═══ LISTED RECORDS

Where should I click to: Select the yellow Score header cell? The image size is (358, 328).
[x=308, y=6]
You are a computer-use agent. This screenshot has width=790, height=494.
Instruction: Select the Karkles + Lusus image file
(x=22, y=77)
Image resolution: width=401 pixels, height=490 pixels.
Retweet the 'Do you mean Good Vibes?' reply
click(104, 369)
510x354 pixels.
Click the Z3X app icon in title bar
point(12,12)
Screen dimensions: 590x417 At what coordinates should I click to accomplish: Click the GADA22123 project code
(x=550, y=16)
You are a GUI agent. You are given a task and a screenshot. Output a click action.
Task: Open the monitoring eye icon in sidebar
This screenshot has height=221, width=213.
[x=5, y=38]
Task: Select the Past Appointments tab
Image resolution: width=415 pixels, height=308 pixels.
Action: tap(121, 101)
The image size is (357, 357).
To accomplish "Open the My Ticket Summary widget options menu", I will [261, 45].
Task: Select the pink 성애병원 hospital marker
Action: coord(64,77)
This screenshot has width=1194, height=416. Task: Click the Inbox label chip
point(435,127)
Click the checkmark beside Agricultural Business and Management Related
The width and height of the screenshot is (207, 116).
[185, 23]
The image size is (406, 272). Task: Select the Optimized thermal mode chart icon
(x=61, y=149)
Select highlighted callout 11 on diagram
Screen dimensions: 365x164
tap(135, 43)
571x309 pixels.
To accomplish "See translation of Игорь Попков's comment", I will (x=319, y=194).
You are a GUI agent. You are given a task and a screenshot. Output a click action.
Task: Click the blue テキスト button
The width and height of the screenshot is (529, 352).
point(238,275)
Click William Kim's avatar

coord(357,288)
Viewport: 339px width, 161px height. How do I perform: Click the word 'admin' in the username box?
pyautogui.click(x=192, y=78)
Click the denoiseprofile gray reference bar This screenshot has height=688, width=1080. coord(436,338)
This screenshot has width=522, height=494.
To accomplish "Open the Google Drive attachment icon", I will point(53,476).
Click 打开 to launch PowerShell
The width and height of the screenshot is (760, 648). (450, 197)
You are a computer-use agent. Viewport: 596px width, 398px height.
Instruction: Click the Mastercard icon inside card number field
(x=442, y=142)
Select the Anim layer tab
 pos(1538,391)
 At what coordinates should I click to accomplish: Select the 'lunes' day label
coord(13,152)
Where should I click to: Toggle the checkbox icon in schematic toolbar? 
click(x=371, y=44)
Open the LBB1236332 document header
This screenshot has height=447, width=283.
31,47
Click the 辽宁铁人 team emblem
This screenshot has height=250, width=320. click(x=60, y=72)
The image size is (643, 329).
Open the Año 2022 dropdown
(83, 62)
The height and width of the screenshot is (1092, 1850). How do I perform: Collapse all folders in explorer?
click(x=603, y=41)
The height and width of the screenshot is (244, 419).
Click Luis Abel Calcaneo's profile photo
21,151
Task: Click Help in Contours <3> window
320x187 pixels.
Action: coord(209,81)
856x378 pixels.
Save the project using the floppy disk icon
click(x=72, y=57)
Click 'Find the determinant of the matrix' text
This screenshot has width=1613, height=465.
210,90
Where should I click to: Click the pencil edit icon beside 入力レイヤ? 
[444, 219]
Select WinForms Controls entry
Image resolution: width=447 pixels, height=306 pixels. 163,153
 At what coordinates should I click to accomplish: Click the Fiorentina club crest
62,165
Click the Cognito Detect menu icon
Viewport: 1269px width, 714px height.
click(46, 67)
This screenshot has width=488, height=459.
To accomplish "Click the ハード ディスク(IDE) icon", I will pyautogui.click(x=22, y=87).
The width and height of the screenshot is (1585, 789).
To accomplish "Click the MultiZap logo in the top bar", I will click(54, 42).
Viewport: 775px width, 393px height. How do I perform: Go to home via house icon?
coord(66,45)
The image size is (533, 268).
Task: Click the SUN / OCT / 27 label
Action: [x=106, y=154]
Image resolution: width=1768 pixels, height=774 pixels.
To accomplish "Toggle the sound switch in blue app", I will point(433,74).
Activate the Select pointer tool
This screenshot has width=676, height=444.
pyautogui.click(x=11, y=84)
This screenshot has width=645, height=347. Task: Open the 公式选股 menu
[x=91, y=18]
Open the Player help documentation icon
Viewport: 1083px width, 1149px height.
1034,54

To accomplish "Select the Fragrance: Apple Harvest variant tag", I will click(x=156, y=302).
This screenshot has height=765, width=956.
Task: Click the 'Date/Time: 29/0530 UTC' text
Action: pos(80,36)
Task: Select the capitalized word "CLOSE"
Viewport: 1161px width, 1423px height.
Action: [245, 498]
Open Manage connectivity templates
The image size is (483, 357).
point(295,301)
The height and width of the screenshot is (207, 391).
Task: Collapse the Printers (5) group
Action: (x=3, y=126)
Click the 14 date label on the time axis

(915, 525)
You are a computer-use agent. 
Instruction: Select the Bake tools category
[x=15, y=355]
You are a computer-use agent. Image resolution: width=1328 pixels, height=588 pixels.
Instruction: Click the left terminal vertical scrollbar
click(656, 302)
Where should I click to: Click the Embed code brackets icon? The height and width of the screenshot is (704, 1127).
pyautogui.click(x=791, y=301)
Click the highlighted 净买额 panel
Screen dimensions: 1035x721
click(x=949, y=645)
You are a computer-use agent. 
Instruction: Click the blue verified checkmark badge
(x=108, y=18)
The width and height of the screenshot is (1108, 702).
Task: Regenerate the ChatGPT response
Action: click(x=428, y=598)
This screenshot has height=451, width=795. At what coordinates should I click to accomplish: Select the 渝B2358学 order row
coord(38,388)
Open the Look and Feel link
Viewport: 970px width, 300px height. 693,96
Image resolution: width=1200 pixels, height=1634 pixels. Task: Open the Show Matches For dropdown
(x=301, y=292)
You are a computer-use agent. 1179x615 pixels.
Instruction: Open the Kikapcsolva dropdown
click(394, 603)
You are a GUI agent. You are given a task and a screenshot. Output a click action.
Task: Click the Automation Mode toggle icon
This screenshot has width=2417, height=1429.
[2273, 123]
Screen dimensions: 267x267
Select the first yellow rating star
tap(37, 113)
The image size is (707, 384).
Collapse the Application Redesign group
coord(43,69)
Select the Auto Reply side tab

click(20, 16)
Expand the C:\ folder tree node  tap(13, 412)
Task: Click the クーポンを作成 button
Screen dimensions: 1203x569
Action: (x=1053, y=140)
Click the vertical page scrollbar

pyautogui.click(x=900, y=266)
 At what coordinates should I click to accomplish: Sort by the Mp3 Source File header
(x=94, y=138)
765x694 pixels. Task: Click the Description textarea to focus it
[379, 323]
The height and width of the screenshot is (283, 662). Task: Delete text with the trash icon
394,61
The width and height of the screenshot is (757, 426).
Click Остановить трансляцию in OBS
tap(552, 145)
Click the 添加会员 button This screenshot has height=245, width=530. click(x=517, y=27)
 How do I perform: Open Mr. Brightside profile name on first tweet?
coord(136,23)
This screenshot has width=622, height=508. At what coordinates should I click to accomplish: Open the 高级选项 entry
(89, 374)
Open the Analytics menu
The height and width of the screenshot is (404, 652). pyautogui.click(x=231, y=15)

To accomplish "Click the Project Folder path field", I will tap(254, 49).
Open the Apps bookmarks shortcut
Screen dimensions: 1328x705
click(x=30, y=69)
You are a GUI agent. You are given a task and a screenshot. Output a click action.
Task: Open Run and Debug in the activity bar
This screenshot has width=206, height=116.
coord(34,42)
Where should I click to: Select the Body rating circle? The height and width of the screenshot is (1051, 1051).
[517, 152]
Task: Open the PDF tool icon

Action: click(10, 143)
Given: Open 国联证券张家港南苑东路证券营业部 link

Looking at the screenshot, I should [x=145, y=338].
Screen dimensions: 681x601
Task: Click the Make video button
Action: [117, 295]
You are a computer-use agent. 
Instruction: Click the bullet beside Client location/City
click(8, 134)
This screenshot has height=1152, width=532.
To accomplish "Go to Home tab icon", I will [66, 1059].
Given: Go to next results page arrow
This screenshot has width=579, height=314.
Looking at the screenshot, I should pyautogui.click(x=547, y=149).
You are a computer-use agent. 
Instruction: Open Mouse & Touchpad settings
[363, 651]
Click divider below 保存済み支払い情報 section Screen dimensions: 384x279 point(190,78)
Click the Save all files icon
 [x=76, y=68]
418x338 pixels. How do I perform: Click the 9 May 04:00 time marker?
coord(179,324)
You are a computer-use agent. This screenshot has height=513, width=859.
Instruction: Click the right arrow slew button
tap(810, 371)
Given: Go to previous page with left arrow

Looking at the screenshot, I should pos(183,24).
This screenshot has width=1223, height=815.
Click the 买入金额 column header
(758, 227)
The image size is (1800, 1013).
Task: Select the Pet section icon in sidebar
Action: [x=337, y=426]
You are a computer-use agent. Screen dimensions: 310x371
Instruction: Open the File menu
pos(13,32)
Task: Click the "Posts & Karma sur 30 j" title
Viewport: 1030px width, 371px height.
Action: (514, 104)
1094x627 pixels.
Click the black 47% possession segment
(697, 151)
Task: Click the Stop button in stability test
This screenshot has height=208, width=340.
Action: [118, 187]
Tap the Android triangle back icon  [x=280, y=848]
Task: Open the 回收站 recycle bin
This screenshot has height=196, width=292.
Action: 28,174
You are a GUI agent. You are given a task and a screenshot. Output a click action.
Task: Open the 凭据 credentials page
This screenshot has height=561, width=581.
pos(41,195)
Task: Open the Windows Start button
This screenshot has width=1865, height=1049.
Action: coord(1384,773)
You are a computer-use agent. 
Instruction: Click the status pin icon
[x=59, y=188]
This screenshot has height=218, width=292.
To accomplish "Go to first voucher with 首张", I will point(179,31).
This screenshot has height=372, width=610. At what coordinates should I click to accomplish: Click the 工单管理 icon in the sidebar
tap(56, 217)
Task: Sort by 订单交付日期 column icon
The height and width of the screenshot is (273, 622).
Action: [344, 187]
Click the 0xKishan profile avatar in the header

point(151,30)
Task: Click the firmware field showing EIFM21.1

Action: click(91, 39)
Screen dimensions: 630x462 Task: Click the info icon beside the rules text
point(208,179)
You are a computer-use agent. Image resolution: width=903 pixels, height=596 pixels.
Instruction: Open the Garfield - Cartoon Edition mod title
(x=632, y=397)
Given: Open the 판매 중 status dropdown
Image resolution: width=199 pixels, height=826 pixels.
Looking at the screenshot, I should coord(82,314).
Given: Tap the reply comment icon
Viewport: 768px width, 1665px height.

══════

Format the part of the data that opens with the line containing "Screen dimensions: 267x267" and closes with the line containing "pyautogui.click(x=900, y=266)" as a Markdown table. Use the columns No. and Line, give each line its own numbered row, and leave out blank lines.

| No. | Line |
|---|---|
| 1 | Screen dimensions: 267x267 |
| 2 | Select the first yellow rating star |
| 3 | tap(37, 113) |
| 4 | The image size is (707, 384). |
| 5 | Collapse the Application Redesign group |
| 6 | coord(43,69) |
| 7 | Select the Auto Reply side tab |
| 8 | click(20, 16) |
| 9 | Expand the C:\ folder tree node  tap(13, 412) |
| 10 | Task: Click the クーポンを作成 button |
| 11 | Screen dimensions: 1203x569 |
| 12 | Action: (x=1053, y=140) |
| 13 | Click the vertical page scrollbar |
| 14 | pyautogui.click(x=900, y=266) |